CardioCaps: Attention-based Capsule Network for Class-Imbalanced Echocardiogram Classification
Hyunkyung Han, Jihyeon Seong, Jaesik Choi
TL;DR
The paper tackles class-imbalanced echocardiogram classification by extending DR-CapsNets with CardioCaps, an attention-based routing architecture. It introduces a weighted margin loss paired with an EF-regression auxiliary loss to address label imbalance and uses an attention mechanism instead of iterative dynamic routing for training efficiency. On EchoNet-LVH, CardioCaps outperforms machine-learning baselines (Logistic Regression, Random Forest, XGBoost) and deep-learning baselines (CNNs, ResNet, U-Net, ViT) as well as advanced CapsNets (EM-CapsNets, Efficient-CapsNets), achieving high accuracy and robust precision in imbalanced settings. An ablation study confirms the importance of the shared affine matrix for translation equivariance and demonstrates the practical impact of CardioCaps for multi-angle echocardiogram analysis in clinical settings.
Abstract
Capsule Neural Networks (CapsNets) is a novel architecture that utilizes vector-wise representations formed by multiple neurons. Specifically, the Dynamic Routing CapsNets (DR-CapsNets) employ an affine matrix and dynamic routing mechanism to train capsules and acquire translation-equivariance properties, enhancing its robustness compared to traditional Convolutional Neural Networks (CNNs). Echocardiograms, which capture moving images of the heart, present unique challenges for traditional image classification methods. In this paper, we explore the potential of DR-CapsNets and propose CardioCaps, a novel attention-based DR-CapsNet architecture for class-imbalanced echocardiogram classification. CardioCaps comprises two key components: a weighted margin loss incorporating a regression auxiliary loss and an attention mechanism. First, the weighted margin loss prioritizes positive cases, supplemented by an auxiliary loss function based on the Ejection Fraction (EF) regression task, a crucial measure of cardiac function.

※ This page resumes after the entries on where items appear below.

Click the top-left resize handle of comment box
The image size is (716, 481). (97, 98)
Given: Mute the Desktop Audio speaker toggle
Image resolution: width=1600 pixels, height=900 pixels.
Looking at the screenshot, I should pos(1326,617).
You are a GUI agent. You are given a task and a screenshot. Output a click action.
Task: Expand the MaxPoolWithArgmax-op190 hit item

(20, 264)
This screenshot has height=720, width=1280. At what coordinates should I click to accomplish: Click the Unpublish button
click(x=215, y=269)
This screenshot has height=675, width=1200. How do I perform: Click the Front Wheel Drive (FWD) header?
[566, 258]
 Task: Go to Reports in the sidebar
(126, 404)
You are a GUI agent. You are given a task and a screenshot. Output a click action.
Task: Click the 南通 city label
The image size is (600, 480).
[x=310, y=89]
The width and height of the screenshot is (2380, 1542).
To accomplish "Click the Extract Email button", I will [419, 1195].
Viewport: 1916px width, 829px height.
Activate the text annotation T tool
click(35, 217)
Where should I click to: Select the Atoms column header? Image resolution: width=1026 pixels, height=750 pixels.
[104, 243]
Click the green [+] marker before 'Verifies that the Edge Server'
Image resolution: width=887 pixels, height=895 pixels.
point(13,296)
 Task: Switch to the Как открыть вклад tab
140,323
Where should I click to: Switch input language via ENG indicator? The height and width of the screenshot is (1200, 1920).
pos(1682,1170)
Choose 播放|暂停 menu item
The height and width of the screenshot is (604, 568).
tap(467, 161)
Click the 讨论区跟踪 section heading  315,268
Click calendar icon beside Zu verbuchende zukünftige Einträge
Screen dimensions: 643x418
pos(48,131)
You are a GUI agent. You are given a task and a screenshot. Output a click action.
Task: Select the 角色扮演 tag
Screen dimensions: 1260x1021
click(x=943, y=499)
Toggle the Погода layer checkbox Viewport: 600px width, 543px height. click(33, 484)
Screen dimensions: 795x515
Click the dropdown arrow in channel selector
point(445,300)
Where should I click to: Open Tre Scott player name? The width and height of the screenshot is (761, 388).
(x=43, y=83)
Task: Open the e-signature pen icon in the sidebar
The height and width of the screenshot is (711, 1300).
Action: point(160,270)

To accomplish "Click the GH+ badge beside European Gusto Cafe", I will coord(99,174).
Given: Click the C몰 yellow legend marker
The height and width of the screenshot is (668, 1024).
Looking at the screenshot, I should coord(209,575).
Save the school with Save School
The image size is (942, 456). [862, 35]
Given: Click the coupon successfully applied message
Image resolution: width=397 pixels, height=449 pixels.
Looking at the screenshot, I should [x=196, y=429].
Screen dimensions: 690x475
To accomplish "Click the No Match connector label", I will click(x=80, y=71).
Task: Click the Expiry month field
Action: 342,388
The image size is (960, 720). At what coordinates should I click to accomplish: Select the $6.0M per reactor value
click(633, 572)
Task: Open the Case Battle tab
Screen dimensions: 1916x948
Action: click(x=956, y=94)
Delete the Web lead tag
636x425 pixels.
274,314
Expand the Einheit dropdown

This approach enhances the model's resilience in the face of class imbalance. Second, recognizing the quadratic complexity of dynamic routing leading to training inefficiencies, we adopt the attention mechanism as a more computationally efficient alternative. Our results demonstrate that CardioCaps surpasses traditional machine learning baseline methods, including Logistic Regression, Random Forest, and XGBoost with sampling methods and a class weight matrix. Furthermore, CardioCaps outperforms other deep learning baseline methods such as CNNs, ResNets, U-Nets, and ViTs, as well as advanced CapsNets methods such as EM-CapsNets and Efficient-CapsNets. Notably, our model demonstrates robustness to class imbalance, achieving high precision even in datasets with a substantial proportion of negative cases.